The EntreTech Forum is an excellent opportunity to network with professionals in the Boston area. They have monthly meetings focused on technology and wouldn’t you know that this past week was dubbed “Leveraging Viral Marketing.” I always like to include my disclaimer that nothing replaces having been there, but that being said, here’s the good stuff…
Lora Kratchounova is the Principal of Scratch Marketing + Media. She gave a presentation that went through recent history of corporate marketing from the 1980’s, 90’s, and the new millennium. She proposed that marketing has evolved from a focus on the past to a focus on the present, and is now shifting to a focus on the future. People want to feel comfortable with their brands and are willing to pay for quality and peace of mind. Sure having a great track record is nice, but more important are those intangible good feelings about the future. Toyota is a prime example of a company with an impressive history of safety and reliability, yet due to recent events these past few years, that reputation is holding less water. Trust in a brand goes down just as quickly as the reputation can with so much bad PR. How will they recover? The only option is to regain that trust because consumer outlook on the future is reliant on how well a company has delivered on its value proposition. The past can’t be changed, but you do control the future.

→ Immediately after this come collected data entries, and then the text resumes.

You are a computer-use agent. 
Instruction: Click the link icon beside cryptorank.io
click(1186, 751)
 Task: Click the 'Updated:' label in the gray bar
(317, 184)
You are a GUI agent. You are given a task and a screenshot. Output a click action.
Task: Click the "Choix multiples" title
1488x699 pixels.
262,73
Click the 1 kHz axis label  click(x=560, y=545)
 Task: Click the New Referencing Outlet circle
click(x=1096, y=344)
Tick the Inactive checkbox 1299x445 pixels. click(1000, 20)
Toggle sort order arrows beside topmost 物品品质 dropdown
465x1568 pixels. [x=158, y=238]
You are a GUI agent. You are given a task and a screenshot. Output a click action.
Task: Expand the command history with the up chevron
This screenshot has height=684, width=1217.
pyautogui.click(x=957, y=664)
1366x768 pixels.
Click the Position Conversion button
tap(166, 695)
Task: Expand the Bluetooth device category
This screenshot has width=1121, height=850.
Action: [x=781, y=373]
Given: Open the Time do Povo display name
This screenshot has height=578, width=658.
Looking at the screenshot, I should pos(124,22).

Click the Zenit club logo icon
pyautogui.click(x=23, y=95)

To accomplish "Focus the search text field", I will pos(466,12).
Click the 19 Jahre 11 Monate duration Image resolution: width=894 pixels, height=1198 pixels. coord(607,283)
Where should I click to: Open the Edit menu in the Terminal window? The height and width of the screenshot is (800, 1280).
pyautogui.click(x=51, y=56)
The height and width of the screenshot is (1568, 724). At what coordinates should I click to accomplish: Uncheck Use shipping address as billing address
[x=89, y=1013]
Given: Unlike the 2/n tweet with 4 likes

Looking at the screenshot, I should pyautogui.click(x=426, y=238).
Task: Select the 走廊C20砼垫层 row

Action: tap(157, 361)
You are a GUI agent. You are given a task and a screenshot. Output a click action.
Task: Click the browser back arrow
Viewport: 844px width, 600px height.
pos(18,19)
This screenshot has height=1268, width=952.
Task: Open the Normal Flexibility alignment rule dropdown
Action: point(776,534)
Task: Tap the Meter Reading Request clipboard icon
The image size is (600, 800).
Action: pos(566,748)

Let the customers know why they should be buying from you and deliver on all of your promises consistently. Your happy customers will become your happy brand ambassadors doing your marketing bidding for you; lest the opposite occur. If you’d like to know what happens when you upset your customers, check out Netflix’s stock… It’s not pretty and it didn’t have to happen.
Sarah Hodges is the Director of Marketing of FitnessKeeper. She has been part of a brilliant marketing team that has developed a community of over 7 million users with a budget of a whopping $0 and 0 cents. To all you entrepreneurs out there, it can be done! How? I’m glad you asked…
iPhone runs Boston Marathon – RunKeeper
Sometimes all it takes is thinking outside the box. Though easier said than done, it’s that sort of creativity that can spur exponential growth overnight. That video was shared virally through social media and traditionally media and created a sensation tied to the brand RunKeeper. The company successfully capitalized on that golden egg by offering their value proposition to all of the listeners. They also held on to those listeners by creating a community online and offering them valuable content tied to their products. Ask yourself what emotions and messages do the consumers want to share about your product? Runkeeper made it easy for them to congregate and share. Doing so fosters ideas, comments, critiques and opportunities- all of which are positives.
The moral of the story is to think of a way to captivate the minds, and tie that to your brand. It may not happen in a brainstorming session, but give it time and an honest effort. Think about what success means to you before embarking and make it happen. Viral marketing is a product of hard work, dedication and creativity.
Want to know more about what the expert say about viral marketing? Stay tuned for part 2 early next week! (Why not Comment and Share this blog post while you’re waiting? )
2 thoughts on “The Experts’ Advice on Viral Marketing in 2012 (Part 1 of 2)”
I think you said it perfectly when you said that “your happy customers will be your happy ambassadors”. The best companies come from good service and referrals, but today you have to look at social marketing as well. Viral marketing through these mediums, as well as having your friends and customers spreading it through their friends can bring in more business and traffic to your business site.
Having an integrated approach is key. It’s like one giant puzzle where social media is a piece of the larger marketing picture. Everyone like to hope for virality, but realistically, results will come from having a solid plan and staying with it through the long haul.